A simple LC-ESI-MS/MS method for quantification of bacopaside I in rat plasma and its application to a pharmacokinetic study.

Abstract Bacopaside I is one of the main pseudojujubogenin glycosides isolated from Bacopa monniera. In the present study, a rapid and robust LC-ESI–MS/MS method was developed and validated to quantify bacopaside I in rat plasma. After plasma samples were deproteinized by methanol, the post-treatment samples were analyzed on a Zorbax Eclipse Plus C 18 (2.1 × 50 mm, 1.8 μm) column using a mobile phase of acetonitrile and water (65:35, v/v). Detection was performed on a triple-quadrupole tandem mass spectrometer with selected reaction monitoring (SRM) mode via electrospray ionization source.
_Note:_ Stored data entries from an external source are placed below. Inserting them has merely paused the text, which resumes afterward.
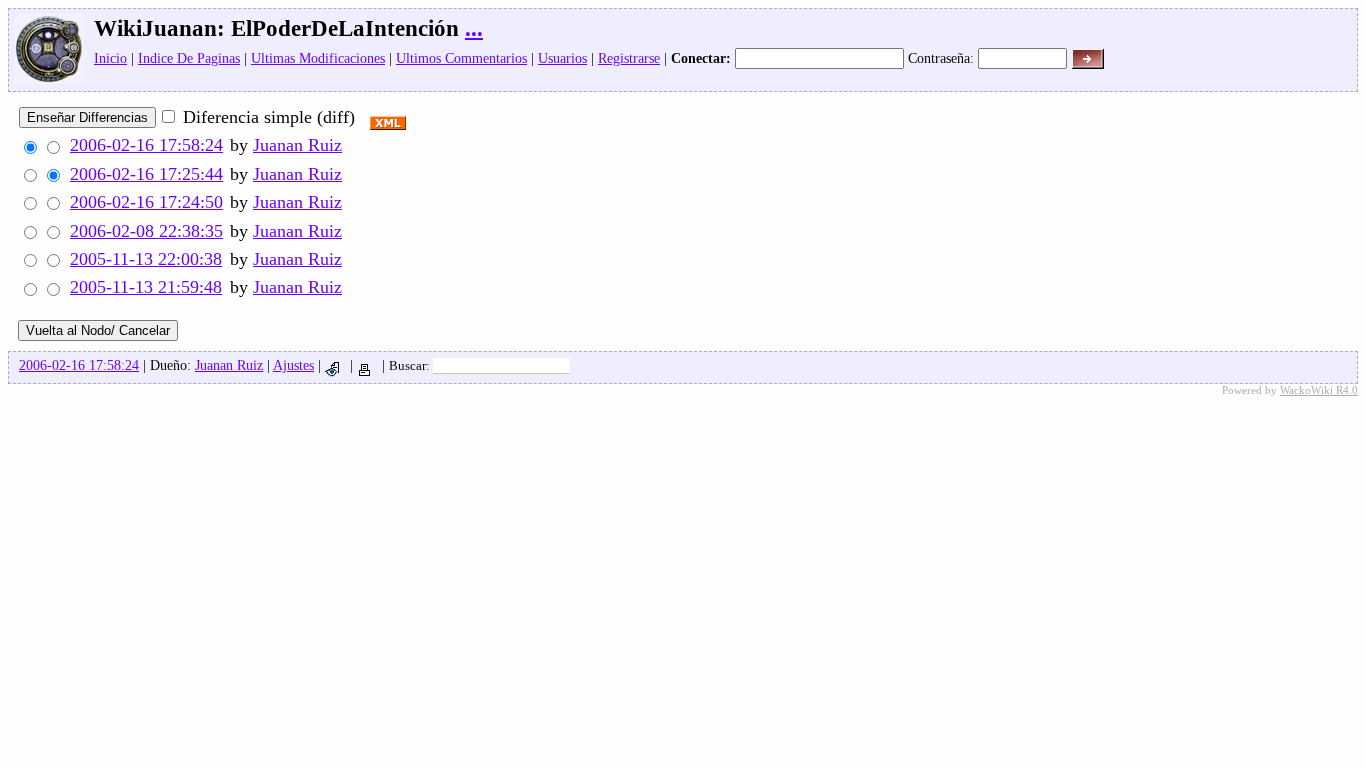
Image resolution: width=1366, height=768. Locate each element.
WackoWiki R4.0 (1319, 390)
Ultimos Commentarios (461, 58)
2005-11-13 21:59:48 (146, 287)
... (474, 28)
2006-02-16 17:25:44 (146, 174)
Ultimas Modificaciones (318, 58)
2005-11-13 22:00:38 (146, 259)
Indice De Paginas (189, 58)
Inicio (110, 58)
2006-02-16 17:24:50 (146, 202)
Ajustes (293, 365)
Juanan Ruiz (297, 145)
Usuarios (562, 58)
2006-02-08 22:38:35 (146, 231)
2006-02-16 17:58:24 (146, 145)
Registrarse (629, 58)
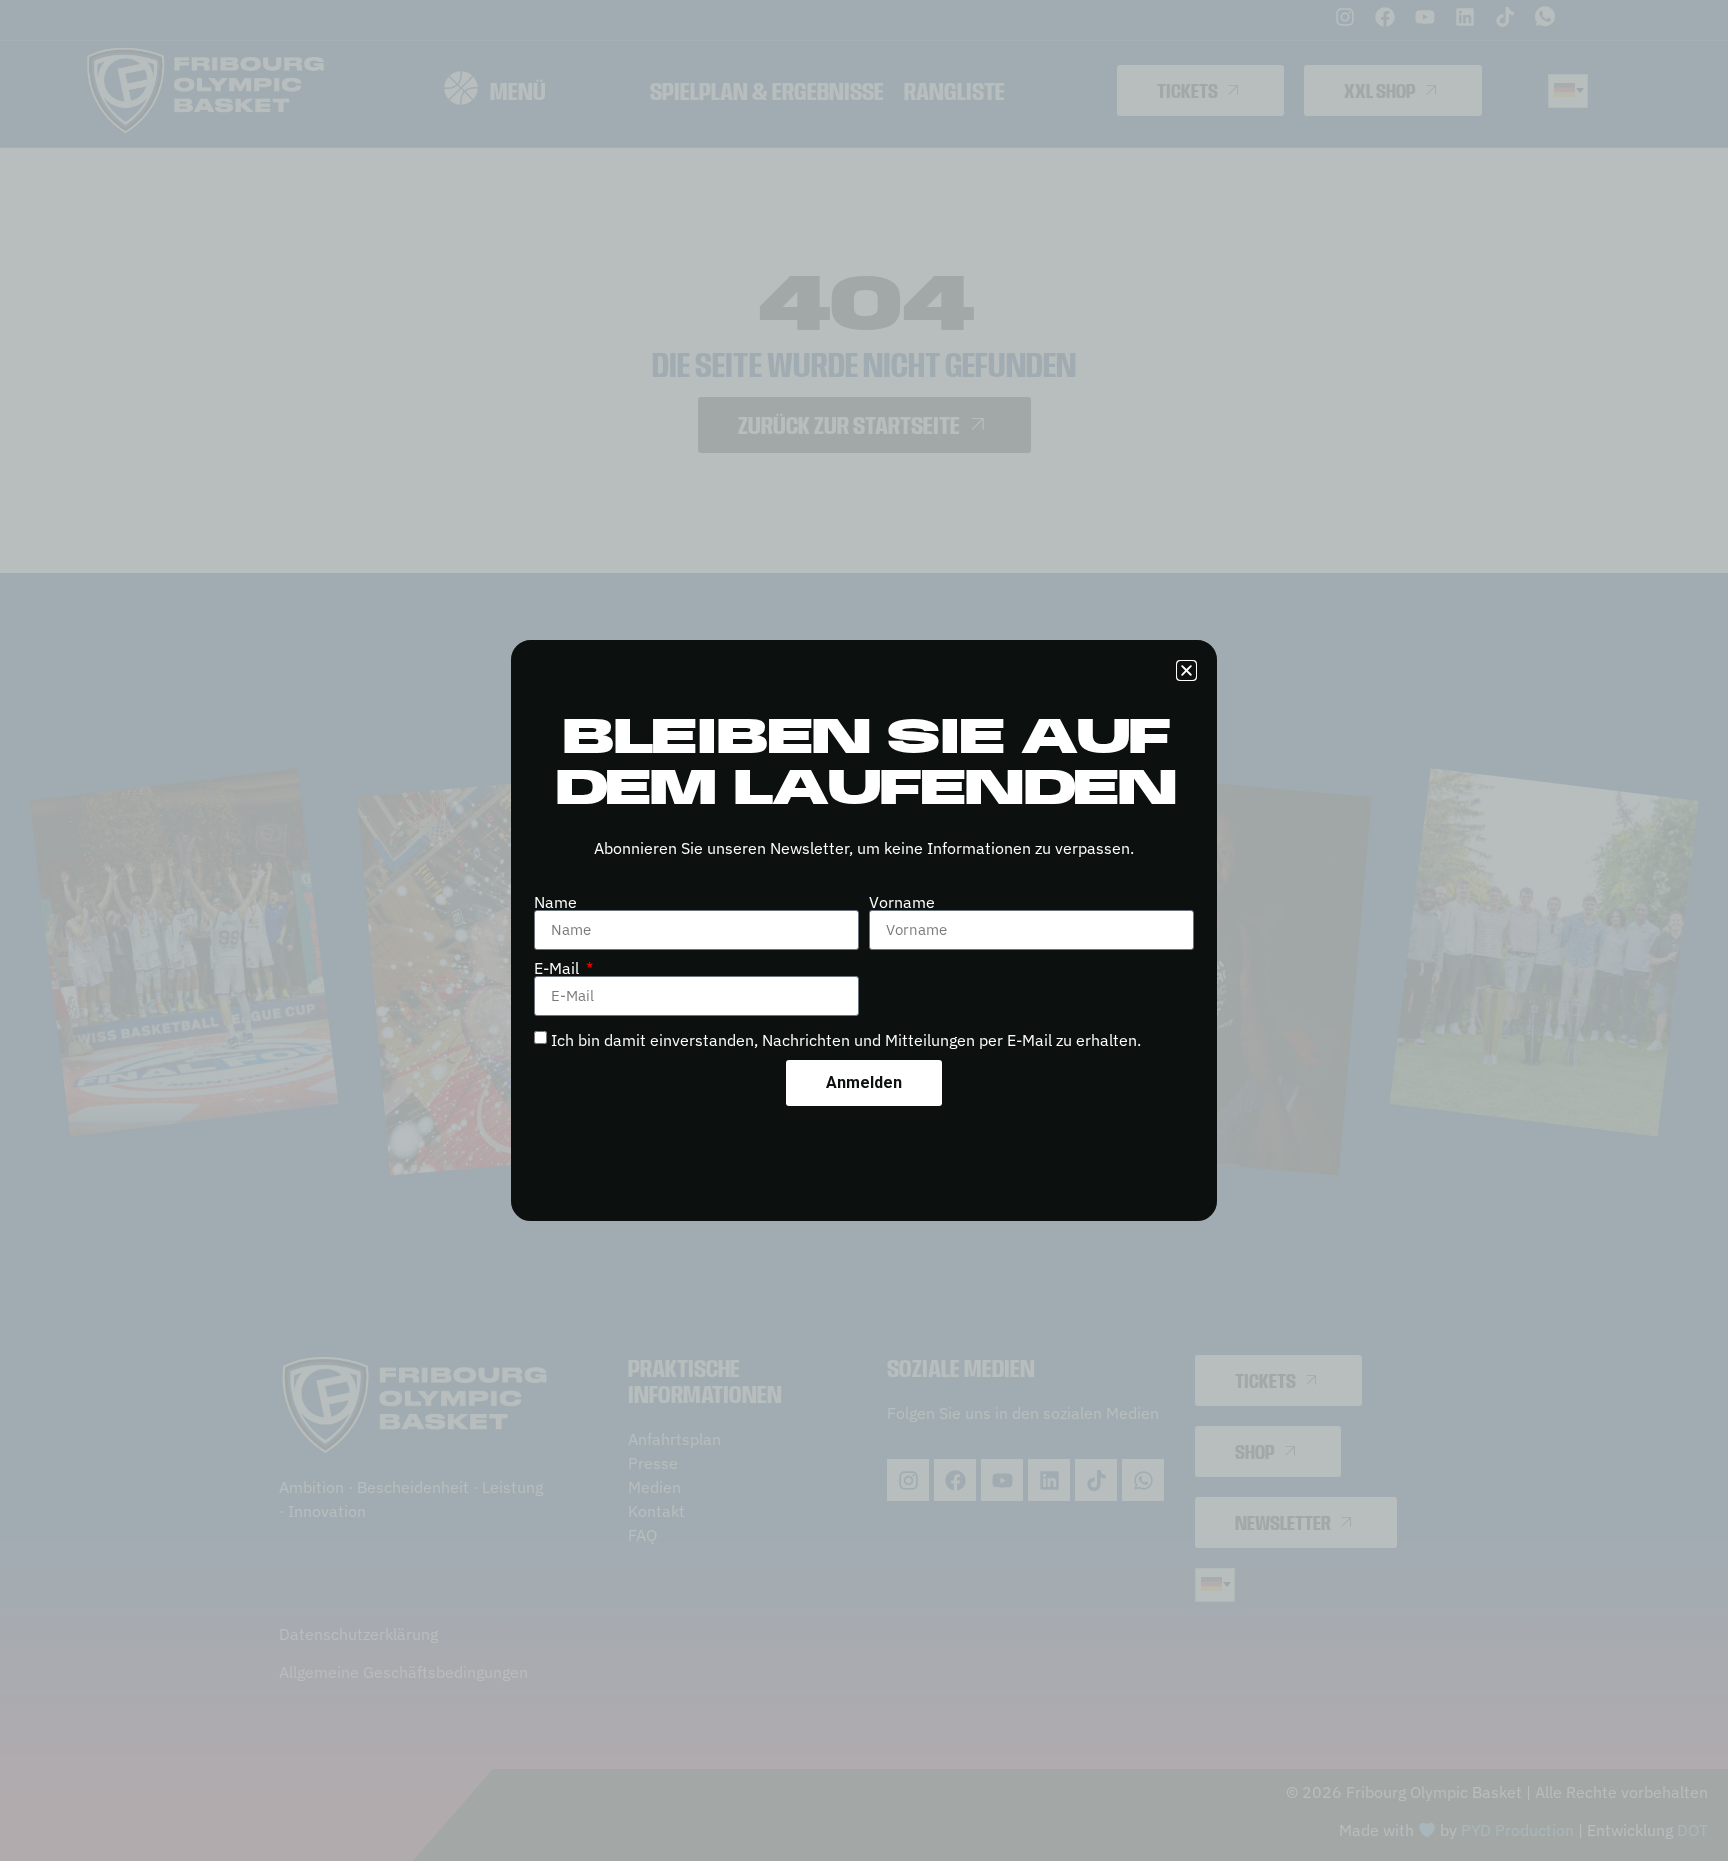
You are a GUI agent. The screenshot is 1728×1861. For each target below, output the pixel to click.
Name (555, 902)
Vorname (902, 902)
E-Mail (558, 968)
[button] (1186, 670)
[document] (864, 930)
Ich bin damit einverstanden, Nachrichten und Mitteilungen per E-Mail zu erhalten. (846, 1040)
This method covered a linearity range of 10–2000 ng/mL with the lower limit of quantification of 10 ng/mL. The intra- and inter-day precisions of analysis were less than 10.2%, and the accuracies were between −11.1% and 8.4% at the concentrations of 25, 150 and 1800 ng/mL. The total run time was 6.0 min. This method was successfully applied to the preclinical pharmacokinetic study of bacopaside I following intravenous or oral administration to rats.